One unavoidable criticism of the show is that with over 5,200 bishops, 416,000 priests, 44,000 deacons, 54,000 religious brothers, and 10,000 nuns available to talk to, the makers of the series managed to find one, and only one, Church official to interview, Cardinal Donald Wuerl of the Archbishop of Washington. And even then, His Eminence only gets a handful of lines. The remainder of the onscreen opinions belong to the usual collection of progressive scholars and skeptics, most of them non-Catholic, who so often appear in these types of things. Because if you want to explore such an important part of Catholicism as the papacy, why would you actually bother talking to a lot of Catholics, right?
Despite that, the show doesn’t burst forth from the gates oozing anti-Catholicism as one might worry it would. The debut episode begins, appropriately enough, with Peter, whose primacy as the first bishop of Rome goes surprisingly unchallenged. In fact, the Catholicity of the early Church is pretty much taken as a given. In one of the show’s more interesting moments, the documentarians are allowed into the library of the monastery of the Church of the Holy Sepulchre to view, though not touch, the oldest existing copy of the Didache. This document written in the 1st century is basically a catechism and contains teachings and instructions most of today’s Catholics would (or should) find familiar.
After this, however, the show skips a few hundred years and some 16 popes to the time of Constantine, where it discusses the Roman emperor’s conversion to Christianity. It then time-hops through the Lombards’ invasion of Italy, the rise of Charlemagne, and finally settles on the Crusades. Quite expectedly, it’s here the documentary gets somewhat selective in the facts it presents. Some lip service is given to the initial pious intentions of the crusaders, but the narrative quickly zeroes in on the viciousness of their later actions, as well as the heroism of Muslims such as Saladin, the first sultan of Egypt and Syria. Discussing such incidents as the Rhineland massacres, one commentator assures us that the 2,000-year history of the Church is full of such crimes and tragedies.
It’s not that such a statement is necessarily untrue. In a world populated by sinners, it stands to reason that the Church would have its fair share of them. What is missing from the show’s cursory examination of history, however, is a balancing look at all the good that has come from the existence of the Church. It would have been nice to have at least a few moments granted to the Church’s care of the poor, as well as its contributions to literacy, science, medicine, art, culture and philosophy.

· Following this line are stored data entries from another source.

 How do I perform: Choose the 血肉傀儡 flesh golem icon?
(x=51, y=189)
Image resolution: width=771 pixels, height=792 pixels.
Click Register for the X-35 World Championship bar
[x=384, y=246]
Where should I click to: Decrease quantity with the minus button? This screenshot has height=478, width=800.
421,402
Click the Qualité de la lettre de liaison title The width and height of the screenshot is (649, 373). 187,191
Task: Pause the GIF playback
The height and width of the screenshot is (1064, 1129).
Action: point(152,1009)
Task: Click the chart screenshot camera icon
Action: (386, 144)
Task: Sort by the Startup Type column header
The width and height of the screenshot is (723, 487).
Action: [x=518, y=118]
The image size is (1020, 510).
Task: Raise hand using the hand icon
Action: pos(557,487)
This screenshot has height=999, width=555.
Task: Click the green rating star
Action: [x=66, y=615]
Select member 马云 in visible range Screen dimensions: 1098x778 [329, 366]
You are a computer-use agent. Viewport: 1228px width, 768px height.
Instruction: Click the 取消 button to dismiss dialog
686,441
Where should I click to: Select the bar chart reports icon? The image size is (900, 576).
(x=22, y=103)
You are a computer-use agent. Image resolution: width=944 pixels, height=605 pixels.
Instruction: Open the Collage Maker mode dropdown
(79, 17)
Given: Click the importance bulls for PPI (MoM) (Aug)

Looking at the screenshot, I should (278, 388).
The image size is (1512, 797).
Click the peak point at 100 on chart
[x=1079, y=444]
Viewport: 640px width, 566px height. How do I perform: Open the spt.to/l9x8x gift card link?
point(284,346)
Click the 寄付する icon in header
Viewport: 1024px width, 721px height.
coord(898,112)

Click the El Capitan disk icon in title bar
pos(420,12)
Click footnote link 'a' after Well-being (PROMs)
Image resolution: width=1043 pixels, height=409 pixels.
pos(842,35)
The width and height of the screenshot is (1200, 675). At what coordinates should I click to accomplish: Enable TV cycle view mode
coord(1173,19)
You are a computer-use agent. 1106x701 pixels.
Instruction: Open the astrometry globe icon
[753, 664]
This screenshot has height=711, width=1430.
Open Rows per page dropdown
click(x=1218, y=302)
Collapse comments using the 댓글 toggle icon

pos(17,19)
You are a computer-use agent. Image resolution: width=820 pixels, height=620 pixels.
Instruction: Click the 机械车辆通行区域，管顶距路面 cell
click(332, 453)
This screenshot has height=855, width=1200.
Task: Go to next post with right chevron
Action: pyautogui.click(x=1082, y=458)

Those things are not what the series is ultimately interested in, though. If the focus of the first episode is any indication, the remainder of the series is not going to be so much on the development of the Church or the papacy itself, but on the Church’s overall place in the power structure of the world at key points in history. Coming episodes feature titles such as “The Wartime Popes” and “Courage, Change & the Modern Papacy.” In short, the series will likely focus on exactly what you would expect a cable news channel to concentrate on; politics. That is the god they truly worship, after all.
Pope: The Most Powerful Man in History airs weekly on CNN beginning on Sunday, March 11 at 10:00 PM.